For years, I've been all about the blue-based pinks, cuz they're so darned difficult—either the glass to make is horrendously expensive, like effetre's gold ruby, or miserably difficult to strike, like check glass tourmaline, or both. The standard effetre 068 pink has a slight orangey cast to it, and PIG pink also tends to shift to this color, especially when it's worked a lot or garaged for a long time (the stuff is so poppy that I sometimes anneal rods I've joined together!)
In addition to playing with glass, I've also been playing with narrow depth of field, which is a surprisingly nice effect. BE & check glass Pb shampoo; hollow dotties, Jan 09. Largest, about 20mm.
So orangey pinks have kinda gotten short shrift, thought, when you stop and think about it, orange is even rarer than pink—effetre has one transparent orange, BE has ...well, in addition to the standard trans orange, they've got a 1400 series coral, and an 1800 series coral tint. The soda-lime check glass line used to have a kind of nice yellow-orange...that's all I can think of in transparent soft glass.
More fun with photos. Given etsy's white backgrounds which especially turn thumbnails to dark blobs, I'm moving to shooting in a higher key.
Initially, I thought the BE would make a substitute for the lauscha odd-lot. Um, I appreciate how quick and hard the BE coral strikes, after fighting with tongue pink floral cane, assorted boro warm yellows and the like, really, I do—but it's much darker, though certainly a beautiful color.

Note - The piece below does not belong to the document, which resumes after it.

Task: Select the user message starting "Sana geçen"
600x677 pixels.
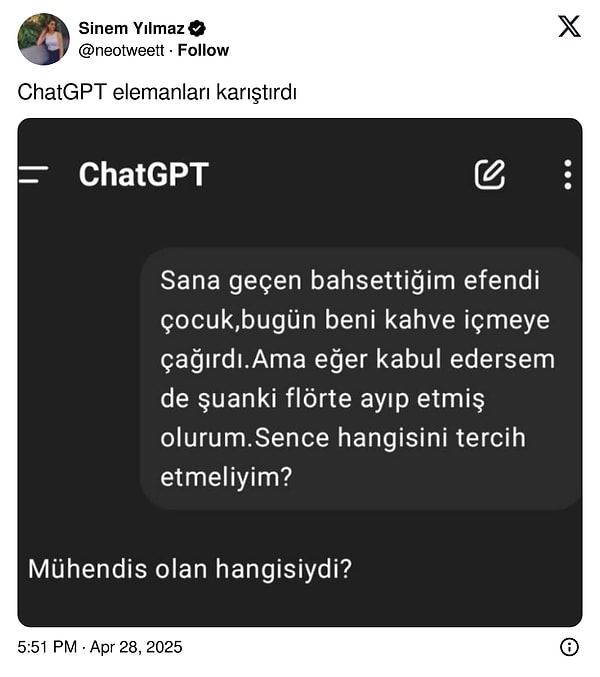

The tint, naturally, is too light.
—I haven't done much the shampoo glass (another Jan Burrows "check glass" product) I bought, and some of it, though opaque, is certainly a beautiful coral pink. And if I could figure out how to selectively apply it, I thought it make attractive beads. And it did, though the color gradations are so subtle that the photography doesn't really show them, alas.
The search for a good substitute for the lauscha odd-lot pink continues, however.